We started her out with one patient, so she didn't have to work on prioritizing or time management between patients. She could do her triage and focused assessment, then all tasks needed. I found out that TNG was great at tasking. She was kickass at IVs, and good about putting patients on the monitor, getting them undressed, and talking to them. She had a great personality which made patients like her, which definitely helps. But oh man, the critical thinking was not there.

So I came up with a game, which was very non-creatively called Sick/Not Sick. When a new patient came in, she had one minute to lay eyes on the patient and tell me if they were sick or not sick, and why. Early on, it was a struggle to get her to identify why they were sick - not everyone has poor vitals, or textbook complaints. The ability to ID sick is more of a gut feeling, but by forcing her to identify why that gut feeling was present or not I was eventually able to make her think about all the differentials. Once we had differentials and potentially critical problems, I'd make her give me all the expected interventions for those problems. Over the six weeks, she went from being hesitant to pull basic differentials and interventions, to being able to reel off a list of multiple problems and anticipating how to fix each one.

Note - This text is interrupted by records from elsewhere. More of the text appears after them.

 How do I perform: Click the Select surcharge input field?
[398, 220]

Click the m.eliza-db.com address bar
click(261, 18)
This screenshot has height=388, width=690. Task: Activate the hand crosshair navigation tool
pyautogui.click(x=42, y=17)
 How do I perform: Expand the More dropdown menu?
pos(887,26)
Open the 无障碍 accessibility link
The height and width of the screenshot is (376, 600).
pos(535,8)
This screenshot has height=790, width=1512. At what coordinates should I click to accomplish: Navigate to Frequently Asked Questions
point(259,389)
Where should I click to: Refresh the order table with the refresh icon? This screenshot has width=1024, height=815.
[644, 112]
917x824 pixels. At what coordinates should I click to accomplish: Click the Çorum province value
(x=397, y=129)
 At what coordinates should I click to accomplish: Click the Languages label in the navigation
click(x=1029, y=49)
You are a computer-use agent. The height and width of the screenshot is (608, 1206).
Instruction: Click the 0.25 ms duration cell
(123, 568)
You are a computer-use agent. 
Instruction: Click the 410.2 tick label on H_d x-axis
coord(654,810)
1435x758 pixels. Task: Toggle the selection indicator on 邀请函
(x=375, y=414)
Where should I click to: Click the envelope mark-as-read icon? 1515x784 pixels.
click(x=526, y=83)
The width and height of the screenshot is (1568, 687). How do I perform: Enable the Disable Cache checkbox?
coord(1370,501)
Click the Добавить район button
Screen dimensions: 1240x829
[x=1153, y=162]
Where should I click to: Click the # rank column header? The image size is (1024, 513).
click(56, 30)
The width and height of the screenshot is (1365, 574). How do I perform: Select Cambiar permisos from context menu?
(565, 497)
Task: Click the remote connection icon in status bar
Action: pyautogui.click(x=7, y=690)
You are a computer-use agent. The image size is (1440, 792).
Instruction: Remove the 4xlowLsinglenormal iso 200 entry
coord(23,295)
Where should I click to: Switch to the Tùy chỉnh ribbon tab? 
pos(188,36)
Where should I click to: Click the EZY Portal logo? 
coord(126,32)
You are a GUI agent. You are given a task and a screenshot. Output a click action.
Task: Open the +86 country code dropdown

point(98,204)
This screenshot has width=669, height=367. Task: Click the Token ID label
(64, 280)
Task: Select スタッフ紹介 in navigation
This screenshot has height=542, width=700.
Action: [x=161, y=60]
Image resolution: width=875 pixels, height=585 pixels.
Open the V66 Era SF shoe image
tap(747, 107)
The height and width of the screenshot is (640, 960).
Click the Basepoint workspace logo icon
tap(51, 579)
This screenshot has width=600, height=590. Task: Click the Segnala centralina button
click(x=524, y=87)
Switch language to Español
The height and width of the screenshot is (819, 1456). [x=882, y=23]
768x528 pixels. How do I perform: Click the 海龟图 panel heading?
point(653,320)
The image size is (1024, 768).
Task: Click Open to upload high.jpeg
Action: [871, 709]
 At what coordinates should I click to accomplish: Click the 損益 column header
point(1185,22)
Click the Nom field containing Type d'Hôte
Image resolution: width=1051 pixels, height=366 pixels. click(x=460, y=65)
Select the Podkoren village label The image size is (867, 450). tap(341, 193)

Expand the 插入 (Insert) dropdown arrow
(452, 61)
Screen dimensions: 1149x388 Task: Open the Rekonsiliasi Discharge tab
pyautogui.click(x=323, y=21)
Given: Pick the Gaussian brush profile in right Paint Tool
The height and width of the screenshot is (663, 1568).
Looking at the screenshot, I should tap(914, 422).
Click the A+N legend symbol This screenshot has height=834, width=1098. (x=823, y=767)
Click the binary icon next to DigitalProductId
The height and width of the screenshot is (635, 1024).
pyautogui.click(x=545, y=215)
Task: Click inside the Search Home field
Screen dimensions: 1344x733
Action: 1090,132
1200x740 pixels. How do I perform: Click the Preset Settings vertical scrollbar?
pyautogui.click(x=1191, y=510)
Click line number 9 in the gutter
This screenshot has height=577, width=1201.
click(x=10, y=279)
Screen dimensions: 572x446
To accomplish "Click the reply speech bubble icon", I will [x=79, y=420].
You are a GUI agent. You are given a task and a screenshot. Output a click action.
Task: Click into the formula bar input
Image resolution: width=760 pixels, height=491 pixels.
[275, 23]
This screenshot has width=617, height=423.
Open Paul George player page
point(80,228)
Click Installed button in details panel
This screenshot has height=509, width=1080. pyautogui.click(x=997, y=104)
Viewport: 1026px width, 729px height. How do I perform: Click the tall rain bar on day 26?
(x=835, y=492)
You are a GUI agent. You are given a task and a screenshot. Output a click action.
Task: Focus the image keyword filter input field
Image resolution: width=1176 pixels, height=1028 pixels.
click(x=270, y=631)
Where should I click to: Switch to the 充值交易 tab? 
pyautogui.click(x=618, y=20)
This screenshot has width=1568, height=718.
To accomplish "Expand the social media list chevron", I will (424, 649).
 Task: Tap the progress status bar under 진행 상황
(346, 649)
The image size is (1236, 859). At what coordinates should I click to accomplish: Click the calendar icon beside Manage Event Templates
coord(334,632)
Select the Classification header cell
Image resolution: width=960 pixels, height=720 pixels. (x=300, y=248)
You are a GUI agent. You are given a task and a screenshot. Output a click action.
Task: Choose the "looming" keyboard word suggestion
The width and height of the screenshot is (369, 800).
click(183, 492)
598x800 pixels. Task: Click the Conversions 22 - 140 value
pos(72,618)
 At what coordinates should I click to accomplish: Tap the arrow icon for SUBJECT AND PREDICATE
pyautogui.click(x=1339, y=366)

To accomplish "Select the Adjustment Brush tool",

TNG also struggled with time management. I worked to fix this by using a per-hour time frame since we use hourly rounding as a metric, and then budgeting time as needed. We get four patients at our facility - thus, each patient gets 15 minutes of your time per hour. If you have a sick patient who requires 30 minutes of time, your remaining three patients each get ten minutes.

I also forced TNG to keep her encounters brief (within reason - I never made her cut short necessary or kind interactions if the patient needed it), since in the world of ER nursing you never know what will come through your doors. If you need an IV started, don't delay it. Get it done now, round on your patient, and free up your time for the next thing. If there isn't a next thing, then you get to spend bonus time with a patient. But if there is a next thing, or a new ambulance patient who is a hot mess, then your work is done already and you're not in the weeds with simple tasks.

We also worked on prioritizing tasks. If you have a patient that needs something simple and another patient who is going to require a lot of your time, do the simple task first. Both patients will have their work done in the same overall amount of time, but the simple task patient will be happier quicker. In this same vein, she began to recognize that if you have a critical patient who needs all your time, the other patients will have to wait.

I gave TNG homework - specifically, this: the Emergency Severity Index resource guide. It takes a long time to become a proficient enough nurse to work out in triage, but this is a vital guide since every nurse has to triage their own ambulances, and also recognize when someone has been under-triaged and to make the necessary upgrades. Chapters 2-4 are the part I made her really study. This flowchart also goes back to her sick/not sick assessment:

Through all of this, I wanted to let TNG make mistakes. When you screw something up, it sticks into memory far better than someone else telling you how to do something. So, I let her screw things up - as long as the patient wasn't harmed or inconvenienced, of course. If she called report and forgot to tell the floor nurse something, I let her scramble to figure it out when they asked. When she was supposed to recheck a temp on a febrile patient but didn't, I let the doctor come find her to ask why vitals weren't updated (I had already rechecked it, for those wondering). If she was about to make a bigger mistake, I'd let her nearly make it then stop her from doing so - and pull her aside for teaching. I found that over time she became more aware of her actions, so that the mistakes she was making early on became nearly non-existent.


This is becoming quite a ridiculously long post, isn't it? I have a few more strategies I wanted to mention, but in the interest of keeping this post shorter I'll add the rest onto the Part 3 post.